Minor went on to play collegiate basketball at Hartford University and is now the assistant basketball coach at Archbishop Ryan.

“One of the great things about him – and I’ve told a lot of people this over the years – is that there’s no one better at getting you prepared for the lifestyle of being a college basketball player,” Minor said. “I got to college, and a lot of guys when I got there – they weren’t used to getting the gear, they weren’t used to watching film, they weren’t used to hard criticism, they weren’t used to a lot of things.

“Coach D – it’s run of the mill. That’s what he prides himself on, that’s how he likes to run his program.

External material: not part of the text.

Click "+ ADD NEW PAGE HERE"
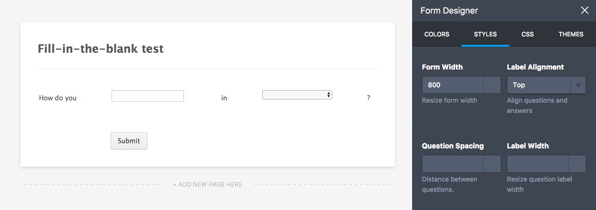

When I got to college, the transition from playing under him to playing for my college coach was seamless.”

Lance Wilson, a 2007 PW graduate, was a starting guard for four years during a span that saw the Colonials compile a 107-19 record.

“What sets him apart is his consistency and preparation,” Wilson said. “Looking back on it, I’m 34 now with two kids, a kid on the way and a wife. I’ve had jobs here and there, and I think about how important leadership is.

“In leadership, you have to lead the way in preparation and consistency. I know this family is not going anywhere unless I’m driving the car correctly. I was young back then, so I didn’t fully grasp it because it was so new to me, but the way the program was set up with other resources we had and just the way he ran things – you had no choice but to follow. For me, it was not only basketball, but it was a relationship to him that I developed to where I would follow him anywhere and do anything he said. I would have run through a brick wall.”

More than just a coach

While Donofrio’s achievements on the court are remarkable, that is just one part of his legacy. His impact off the court is perhaps equally or even more impressive. To this day, Wilson has stayed in touch with his former coach – their conversations, according to Wilson, are hours long.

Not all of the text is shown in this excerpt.